Master's Students Shine at Teacher's College Integrative Project Showcase
I am incredibly proud to announce the success of two Master’s students I sponsored and mentored, Aashree and Danielle (Dani), who recently completed their Masters in Clinical Psychology at Teacher’s College, Columbia University. Their integrative projects were not only selected for the Teacher’s College Integrative Project showcase, but Aashree was also awarded 3rd place among all poster presentations!
Here is a brief summary of their outstanding projects:
Aashree
Title: Longitudinal Diagnostic Trajectory of Anxiety and Depression in Routine Psychiatric Care
This project took two very familiar diagnoses—anxiety and depression—and treated them as evolving clinical patterns rather than static categories. Instead of asking only which diagnosis a patient had, the project asked how those diagnoses changed over time in routine outpatient psychiatric care.

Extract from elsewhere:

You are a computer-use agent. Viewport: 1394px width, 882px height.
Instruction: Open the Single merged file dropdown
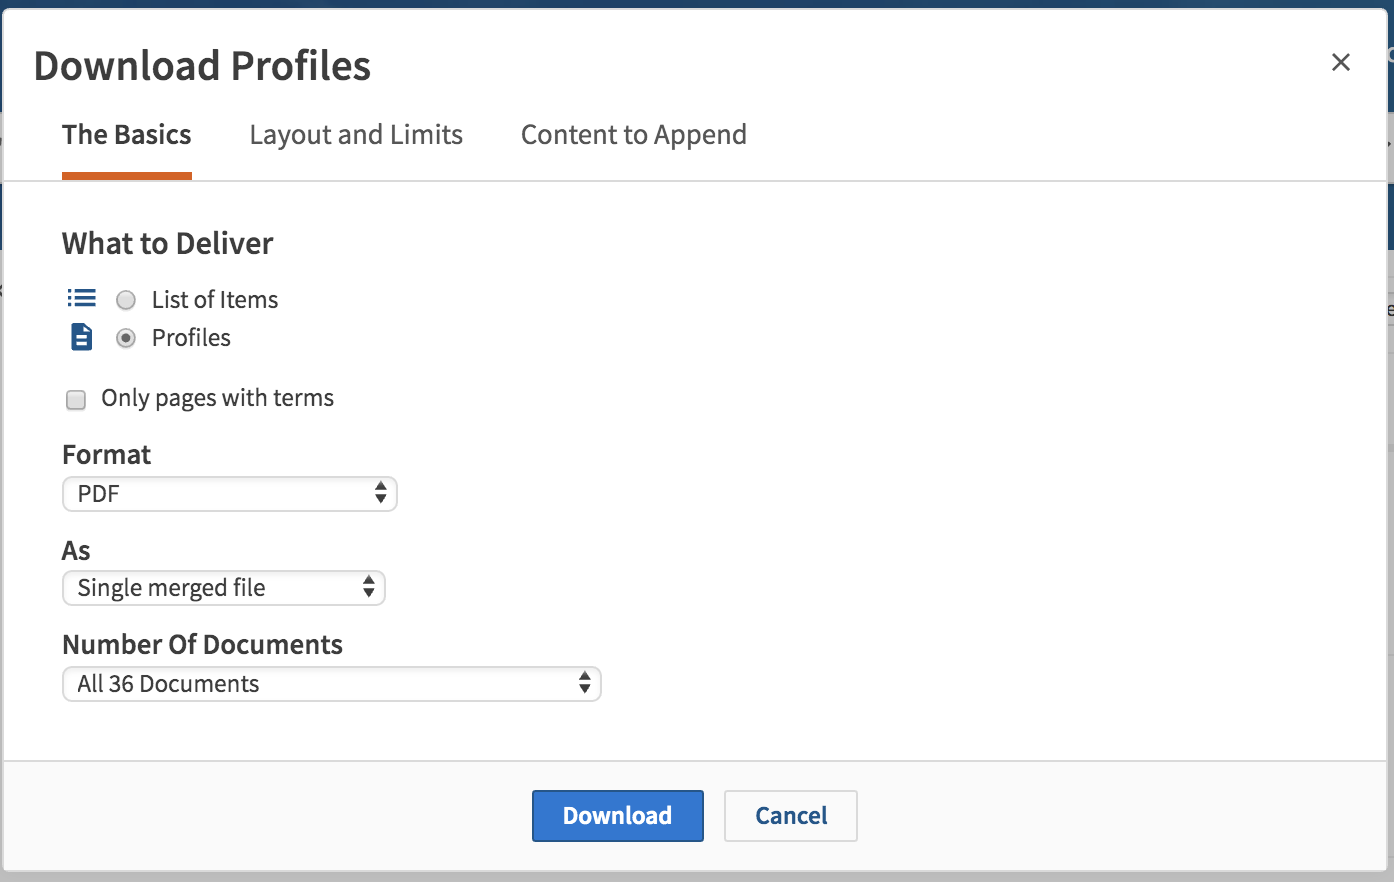click(224, 588)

By utilizing electronic health record (EHR) data, Aashree navigated the complexities of longitudinal tracking, requiring advanced methods like transition and time-to-event analyses.
The project has meaningful clinical implications. The findings suggest that diagnostic trajectories in real-world care may be more fluid than traditional categorical models often imply, emphasizing the importance of ongoing assessment and a willingness to revisit diagnostic formulations. It establishes a strong foundation for future research incorporating symptom-level data, showcasing the value of studying psychiatric care as it actually unfolds in practice.
Danielle (Dani)
Title: Barriers to Care: The Role of Demographics and Psychopathology in Appointment Non-Attendance
Missed appointments are easy to dismiss as a scheduling issue, but Danielle approached them as a meaningful marker of treatment engagement. Her project considered whether diagnostic complexity and broader patterns of psychopathology might help explain why some patients fall out of care, aligning with the goals of the Multidimensional Insights Into Neuropsychiatric Disorders (MIND) lab. Non-attendance affects continuity of care, symptom course, and the efficient use of limited outpatient resources.
Despite challenges such as a modest sample size and the integration of HiTOP-informed groupings, Dani’s preliminary findings move in a highly useful direction. The project involved careful decision-making and multiple analytic strategies, including negative binomial regression and survival analysis. The results point to the possibility that comorbidity and broader symptom groupings may identify patients at greater risk for missed visits, laying the groundwork for tailored outreach strategies and larger follow-up work in the PREDiCTOR study.